Exercise: Copy the material below word for word, from its first line through the line containing "Looking at the", with both ends included. Omit the pictures.

======== Supplied information ========

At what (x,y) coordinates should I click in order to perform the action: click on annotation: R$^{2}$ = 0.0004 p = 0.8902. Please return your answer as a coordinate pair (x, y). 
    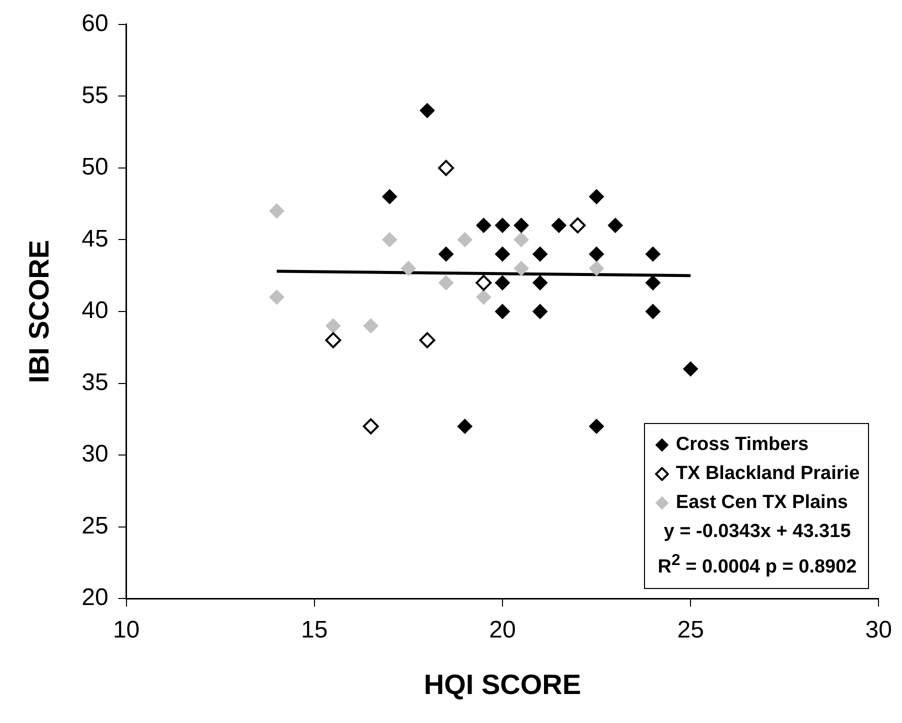
    Looking at the image, I should click on (757, 566).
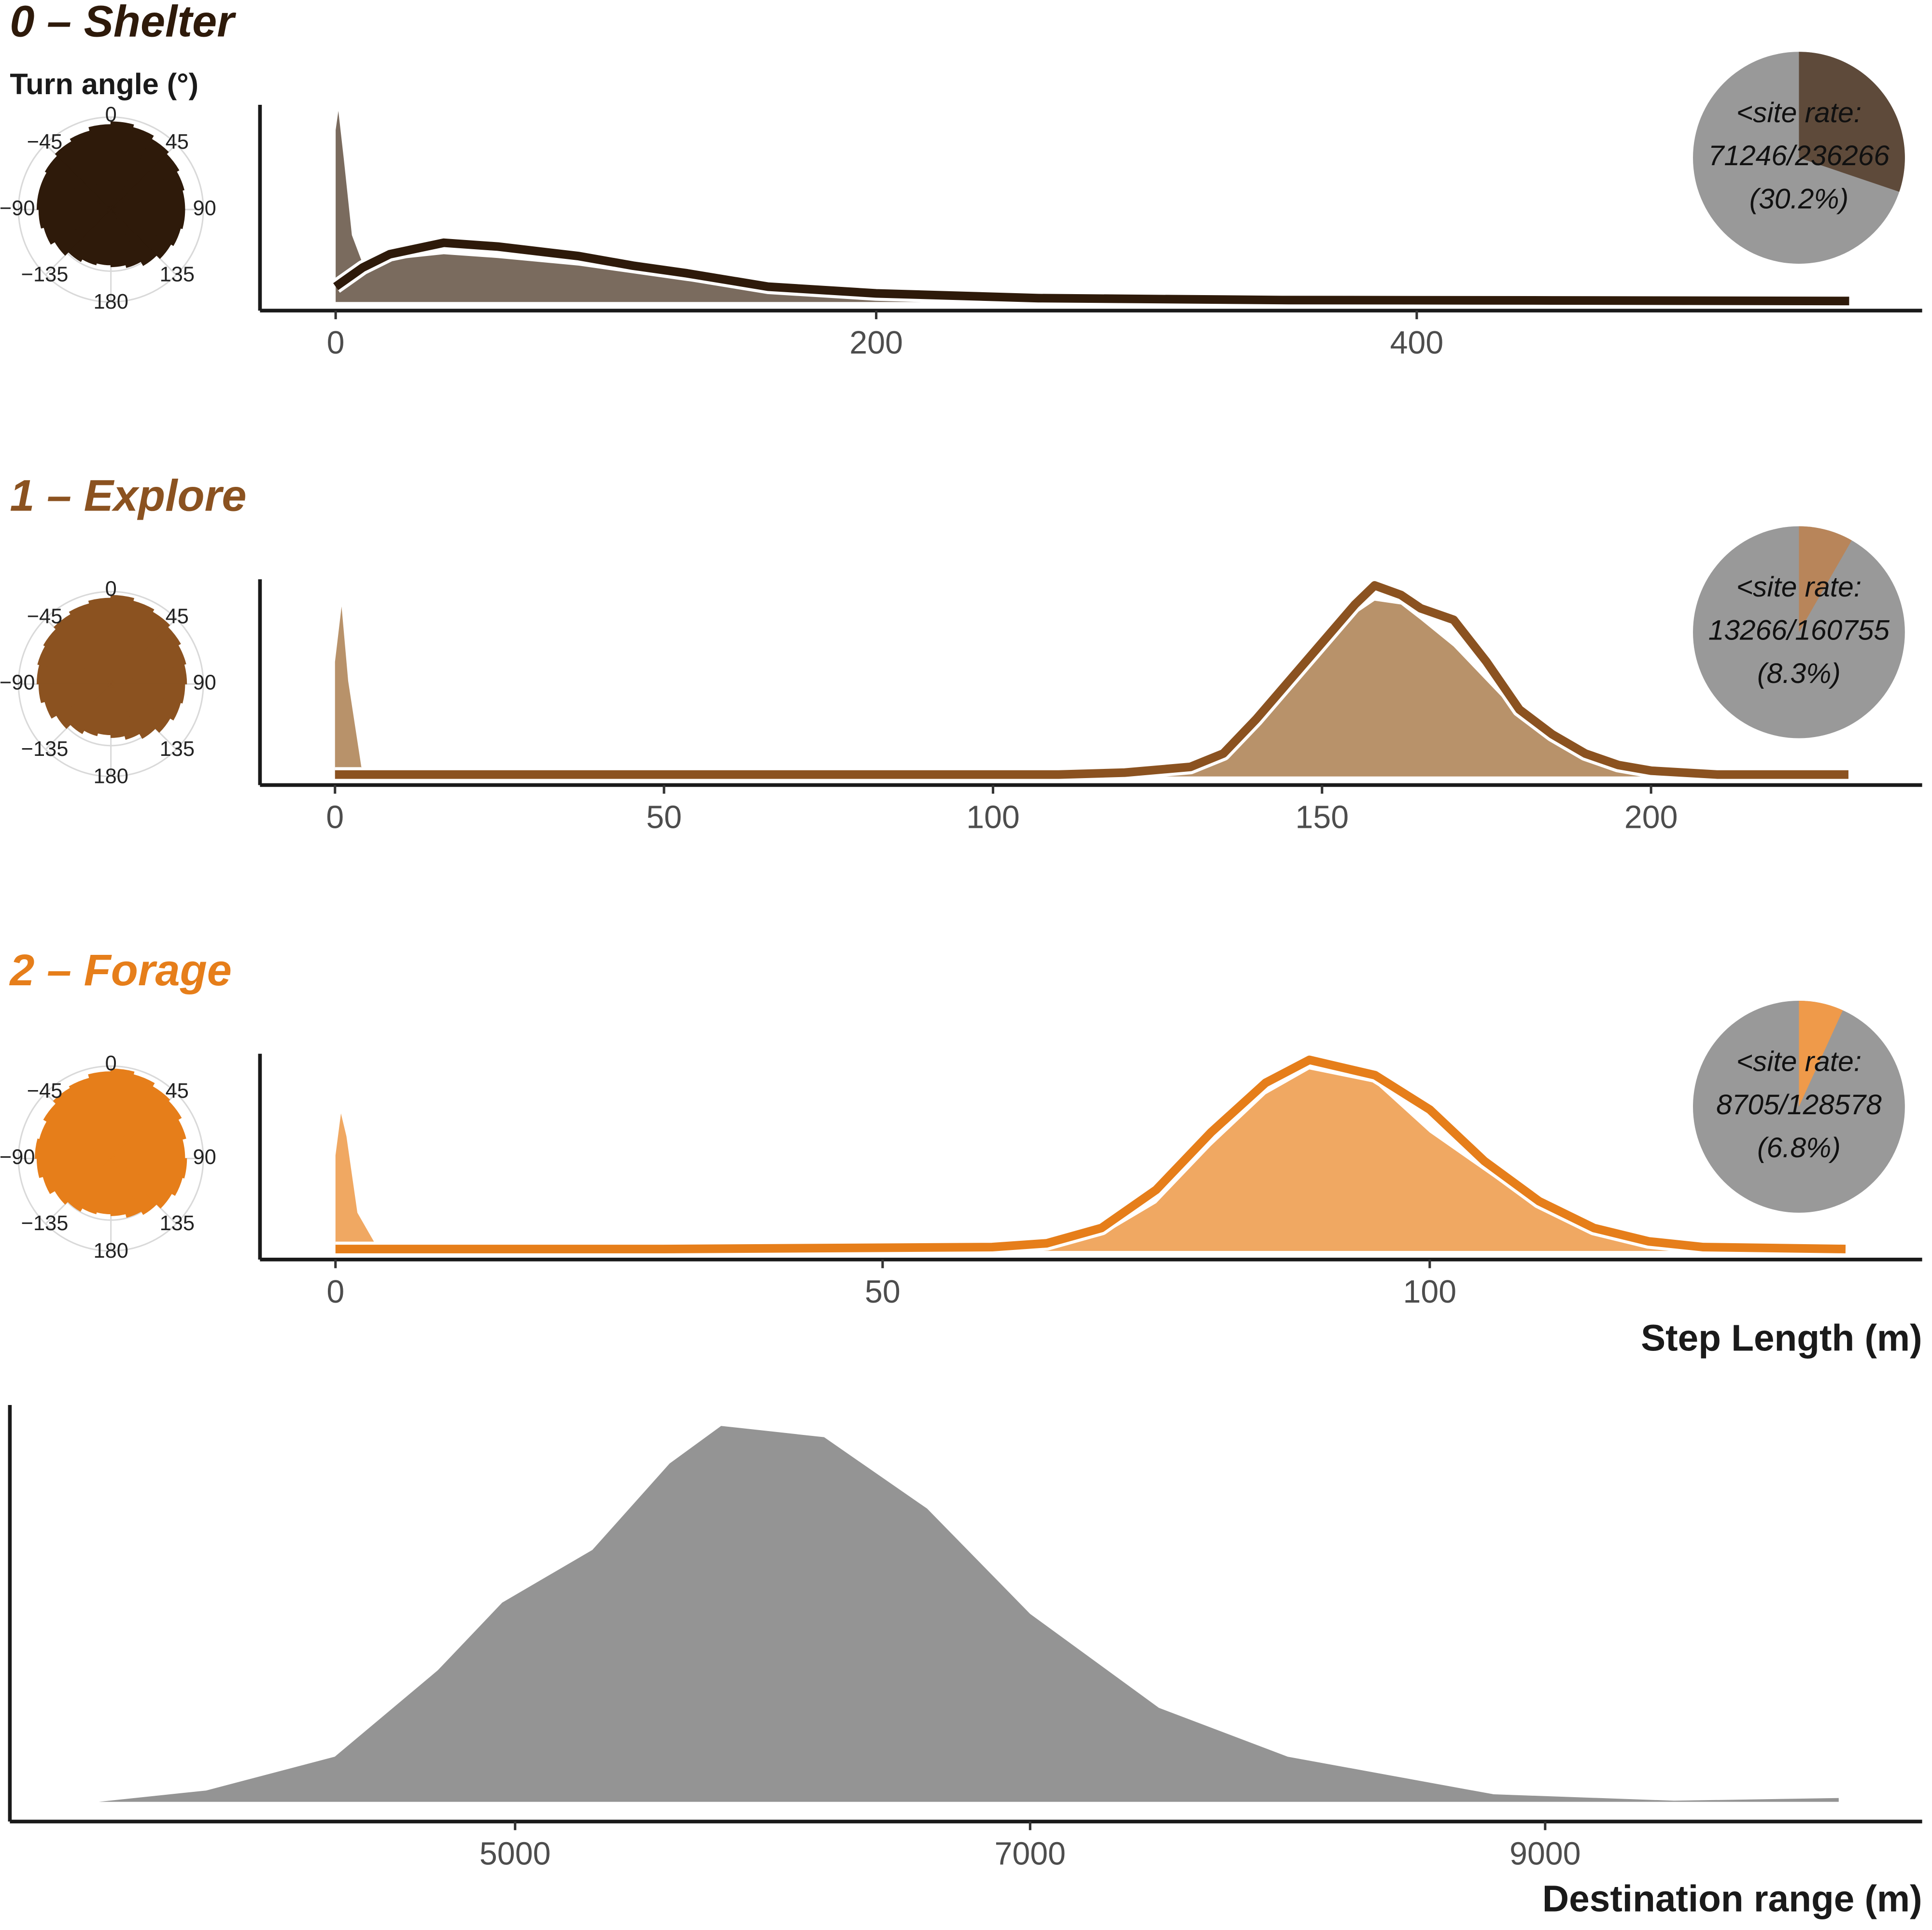 The height and width of the screenshot is (1930, 1932). Describe the element at coordinates (1799, 630) in the screenshot. I see `pie-ratio: 13266/160755` at that location.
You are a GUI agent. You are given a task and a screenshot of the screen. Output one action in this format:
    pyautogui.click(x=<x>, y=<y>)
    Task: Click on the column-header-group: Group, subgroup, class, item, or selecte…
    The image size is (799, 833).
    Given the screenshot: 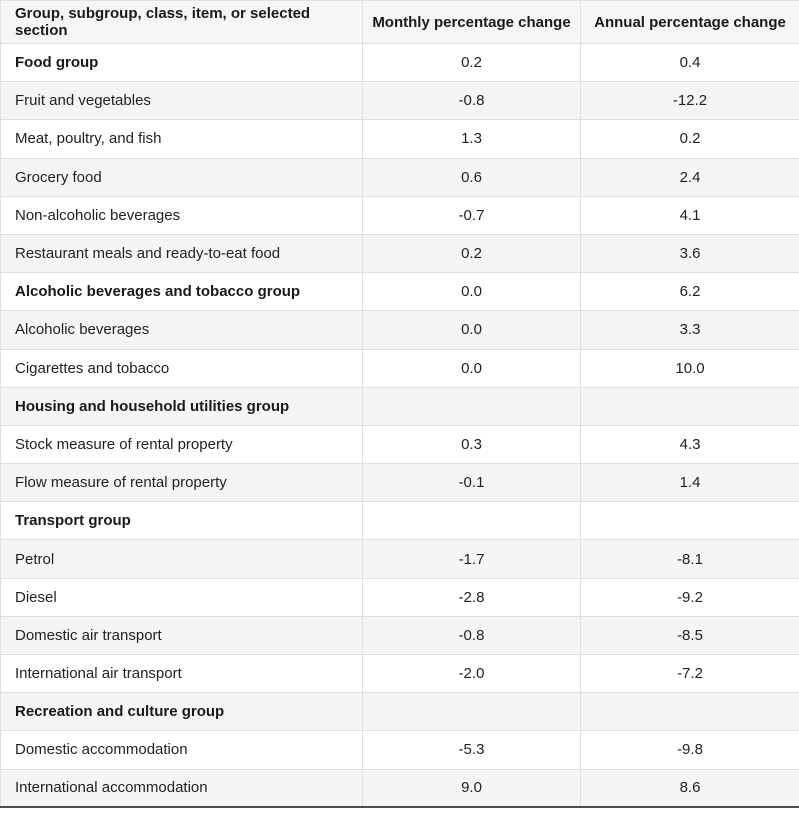 What is the action you would take?
    pyautogui.click(x=182, y=22)
    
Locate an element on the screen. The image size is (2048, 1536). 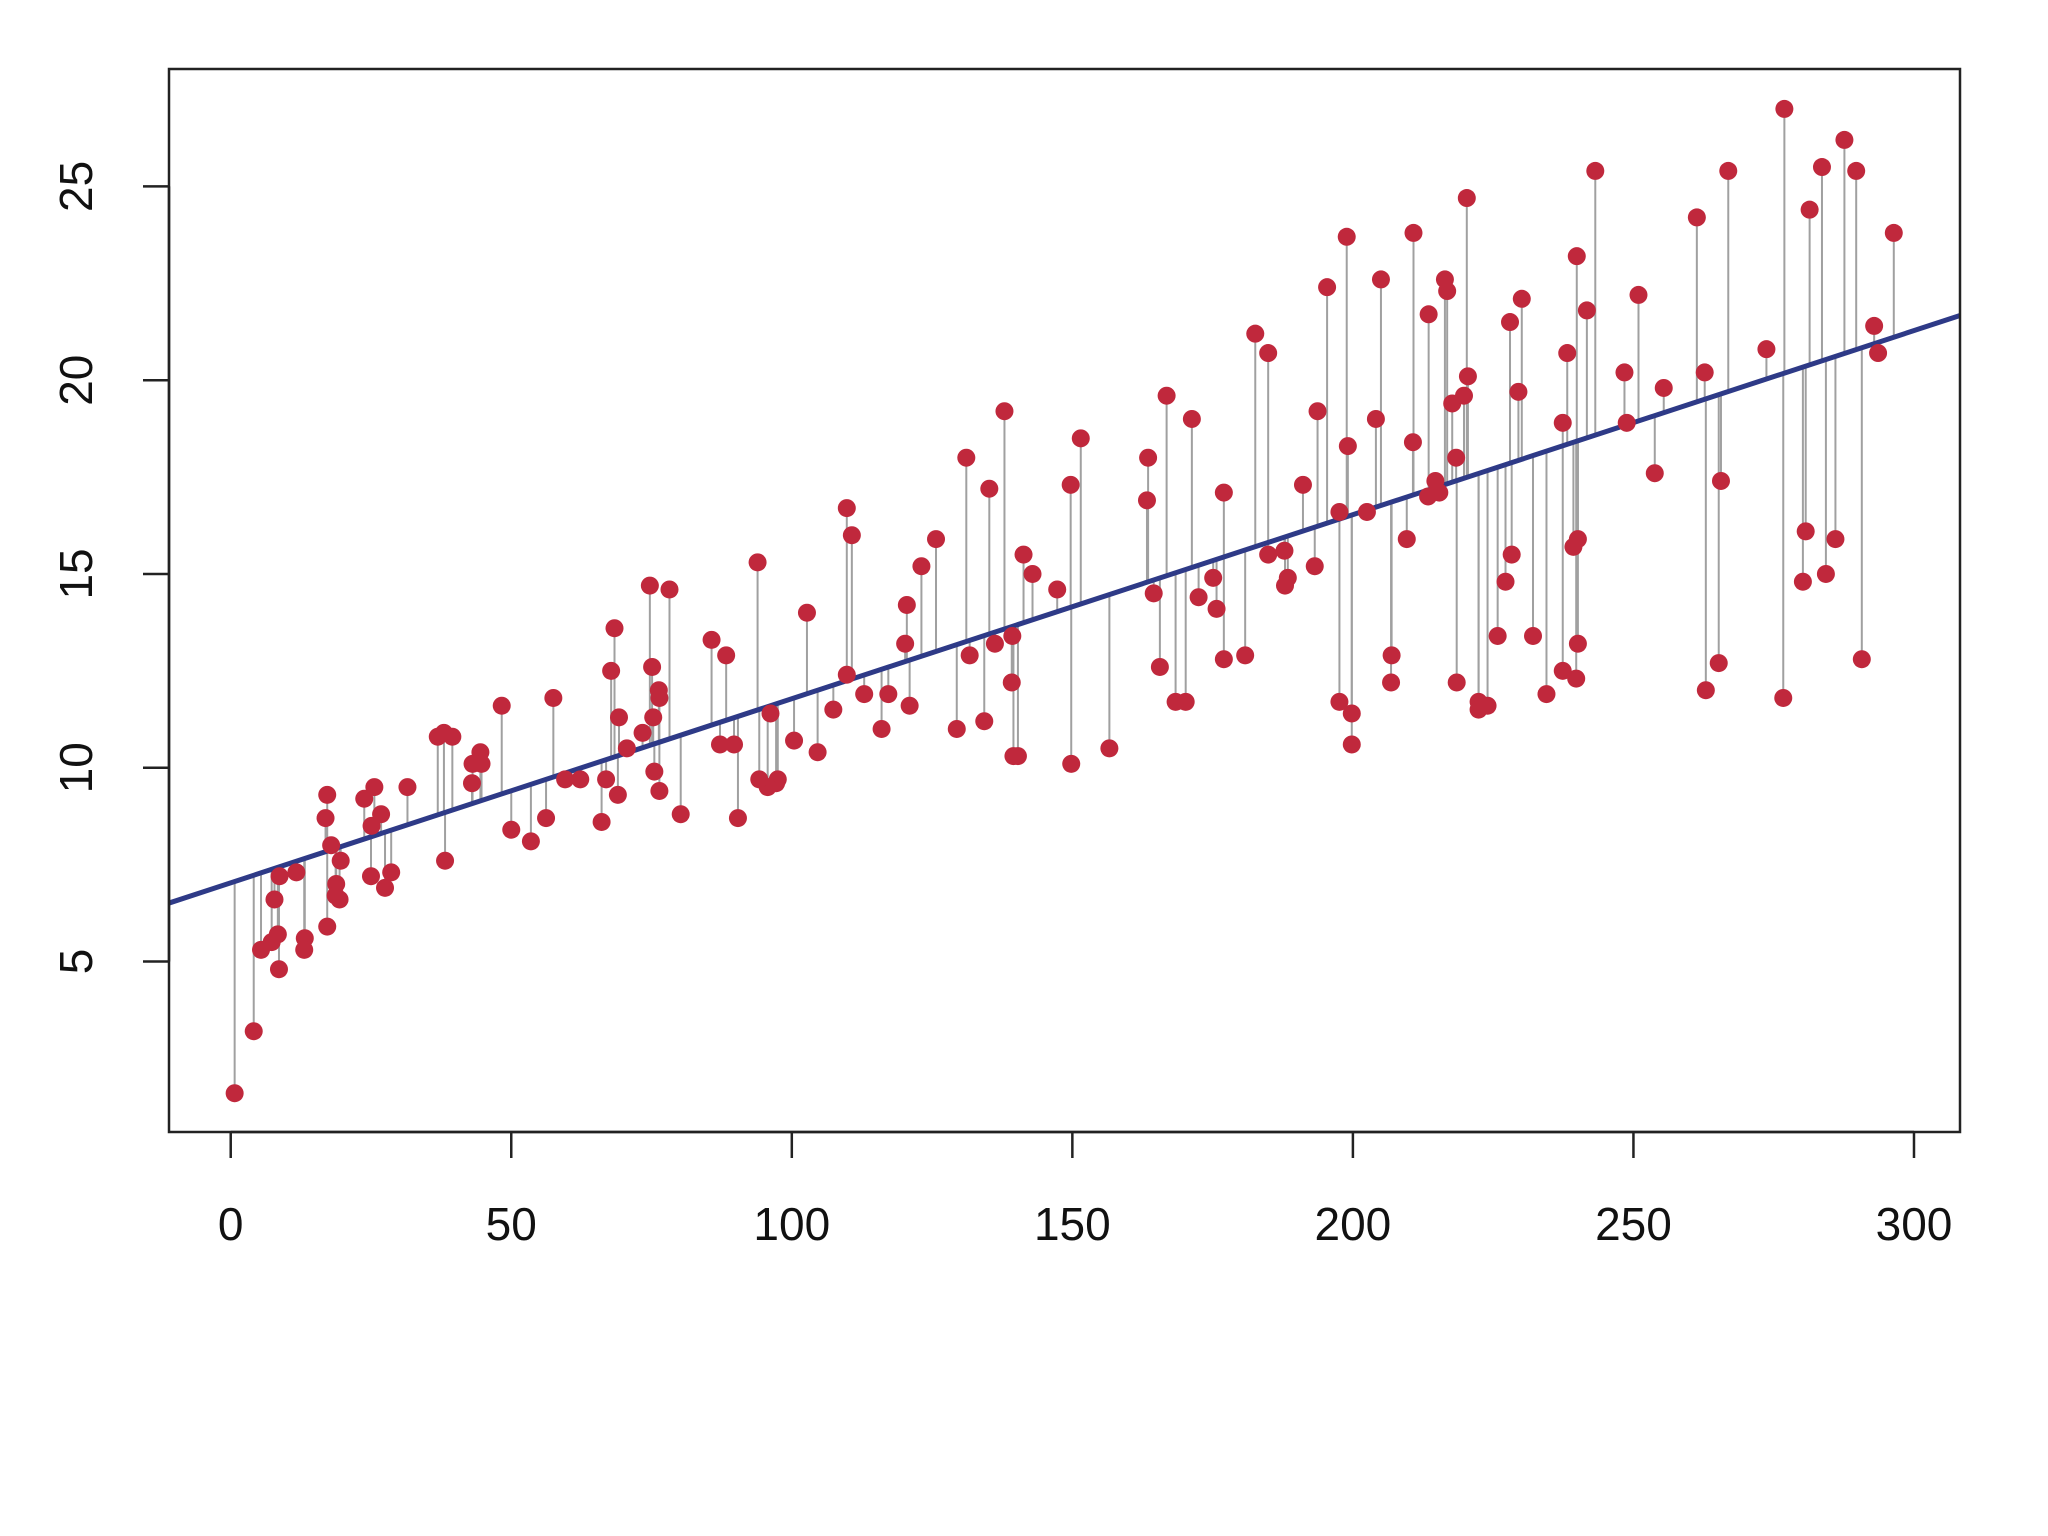
y-tick-label: 15 is located at coordinates (76, 574).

========

Result for this task:
At what (x,y) coordinates should I click in order to perform the action: click on annotation: R$^{2}$ = 0.0004 p = 0.8902. Please return your answer as a coordinate pair (x, y). 
    Looking at the image, I should click on (757, 566).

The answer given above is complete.